Universalização era garantida na lei de 2007
O atual marco legal do saneamento básico traz diversos princípios fundamentais como universalidade, integralidade, controle social e utilização de tecnologias apropriadas. A lei de 2007 estabelece funções de gestão para os serviços públicos, como planejamento municipal, estadual e nacional e a regulação dos serviços, que devem ser usados com normas e padrões.
Com a nova lei, que irá a sanção presidencial, umas das mudanças mais significativas é a retirada da autonomia dos estados e municípios do processo de contratação das empresas que distribuirão água para as populações e cuidarão dos resíduos sólidos. Passa a ser obrigatória a abertura de licitação, o que implementa a competição do acesso aos contratos e a inserção massiva de empresas privadas, em detrimento das empresas estatais nos estados, que atendem 70% da população.
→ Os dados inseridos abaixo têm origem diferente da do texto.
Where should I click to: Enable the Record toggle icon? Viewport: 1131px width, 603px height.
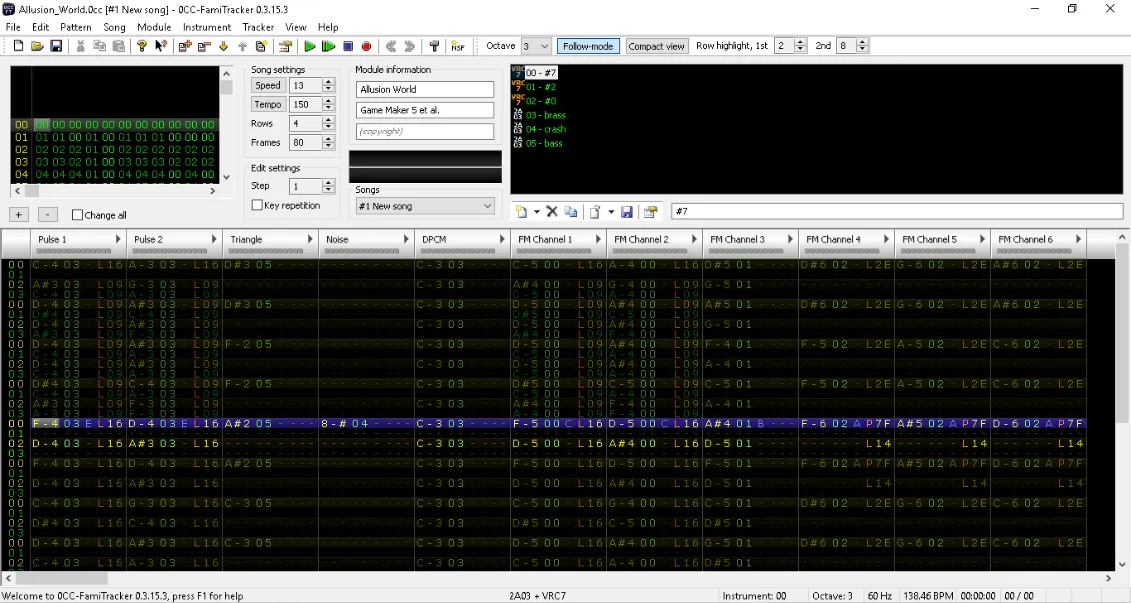(x=367, y=46)
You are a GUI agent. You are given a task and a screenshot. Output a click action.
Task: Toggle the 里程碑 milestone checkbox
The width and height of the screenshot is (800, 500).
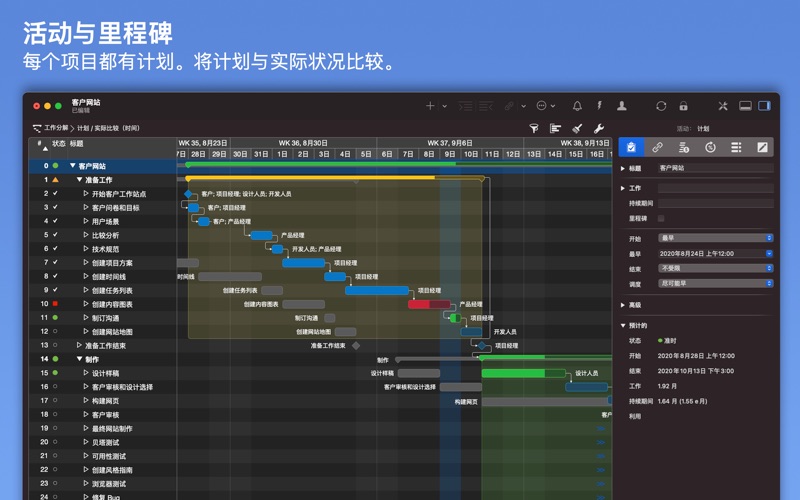(x=661, y=218)
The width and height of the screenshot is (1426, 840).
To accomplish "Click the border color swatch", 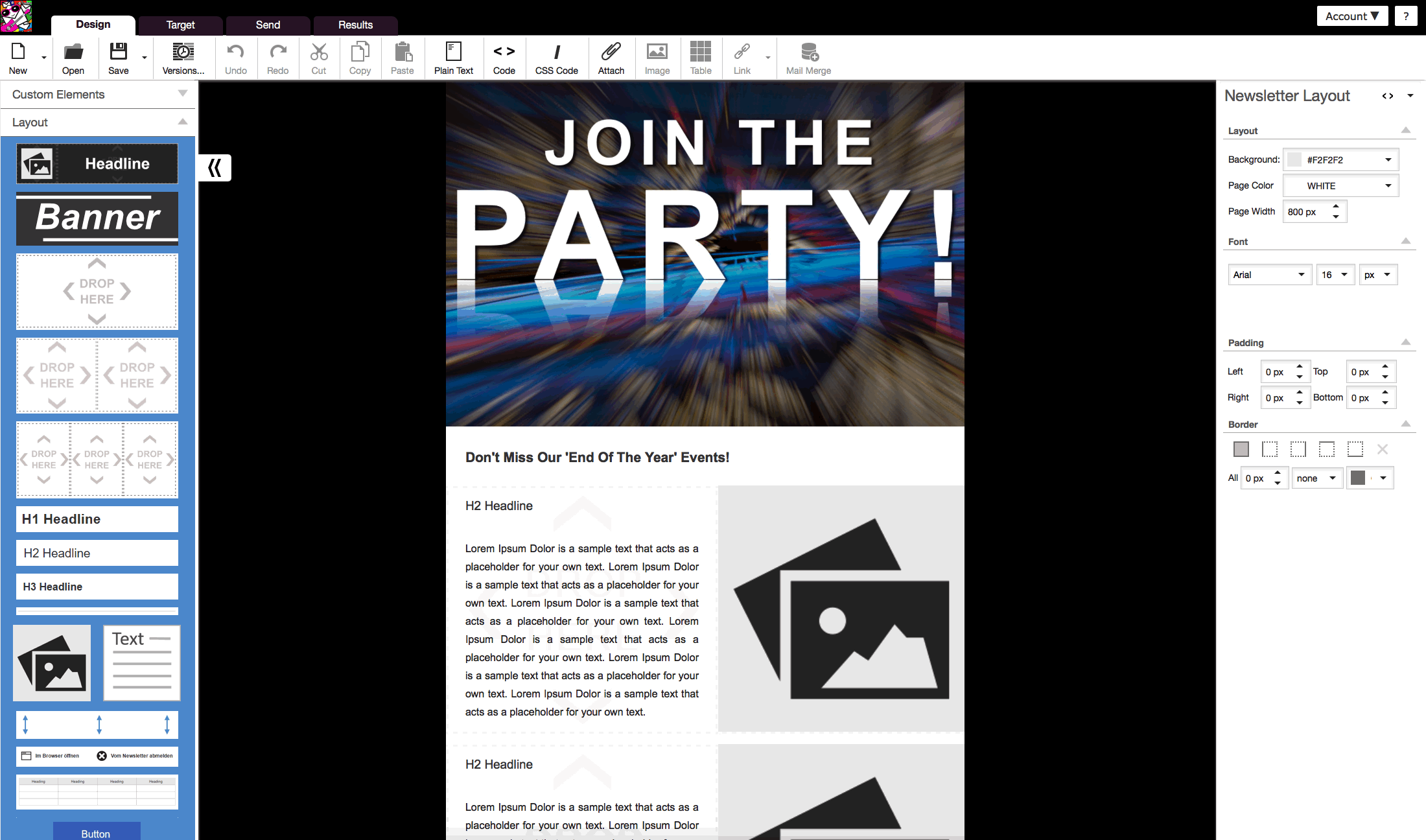I will pyautogui.click(x=1359, y=478).
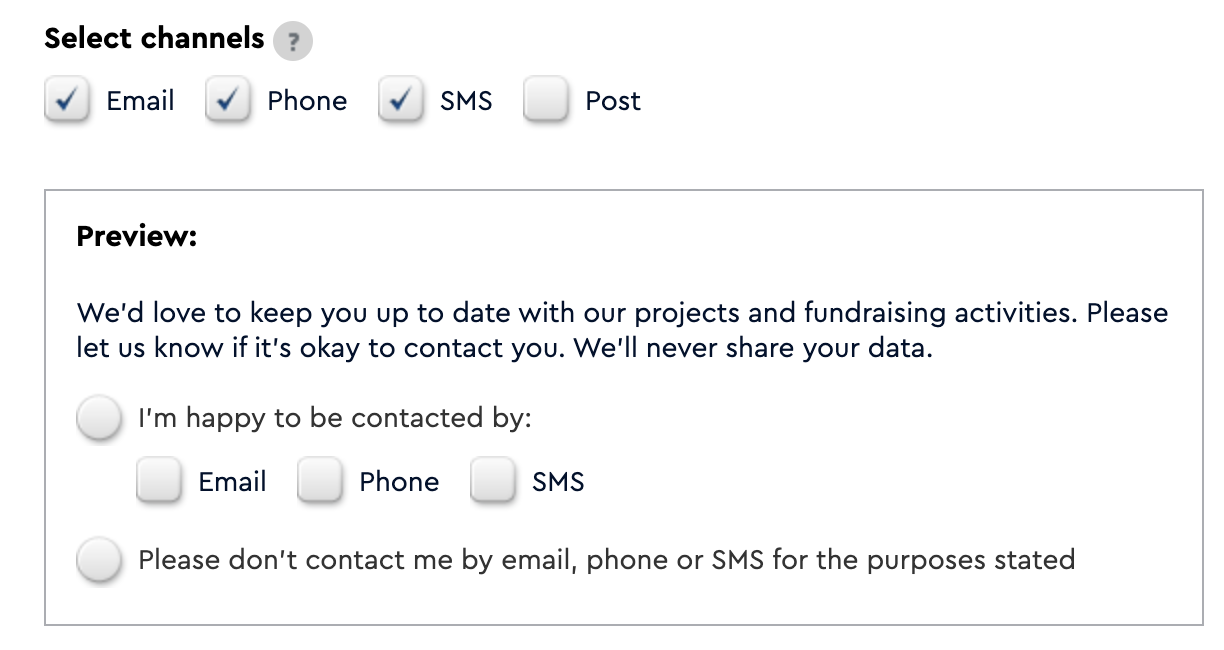Uncheck the SMS channel checkbox
The height and width of the screenshot is (650, 1224).
coord(401,101)
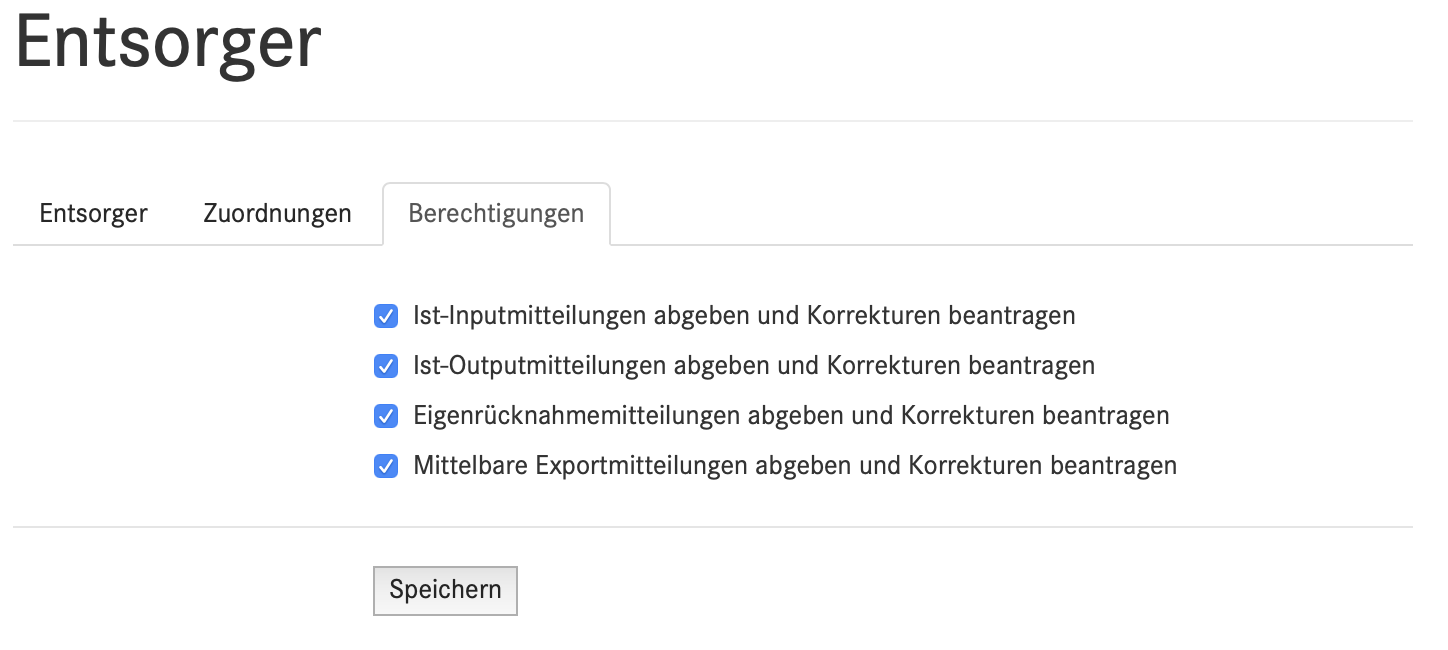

“O PT acredita que é o investimento público, associado ao investimento privado, que pode fazer a mudança, a transformação para garantir saneamento para toda a população”, disse o líder do PT no Senado, Rogério Carvalho, ao declarar o voto da bancada. “E o novo projeto não assegura e não preserva o patrimônio das empresas estatais de saneamento”, complementou o líder, ao votar contra a proposta.
“Querem acabar com as empresas públicas de tratamento de água e esgoto no Brasil. Privatizar não é solução! Água é um direito da população, não é mercadoria”, enfatizou o senador Jean Paul Prates.
Experiências internacionais negativas
Segundo estudo do Instituto Transnacional da Holanda (TNI), entre 2000 e 2017, 1600 municípios de 58 países tiveram que reestatizar serviços públicos. Foram ao menos 835 remunicipalizações e 49 nacionalizações, sendo que mais de 80% ocorreram de 2009 em diante. Na maioria dos casos, a reestatização foi uma resposta às falsas promessas dos operadores privados; à colocação do interesse do lucro por sobre o interesse das comunidades; ao não cumprimento dos contratos, das metas de investimentos e expansão e universalização, principalmente das áreas periféricas e mais carentes; aos aumentos abusivos de tarifas.
O estudo detalha experiências de diversas cidades que recorreram a privatizações de seus sistemas de água e saneamento nas últimas décadas, mas decidiram voltar atrás – uma longa lista que inclui lugares como Atlanta, Berlim, Paris, Budapeste, Buenos Aires e La Paz.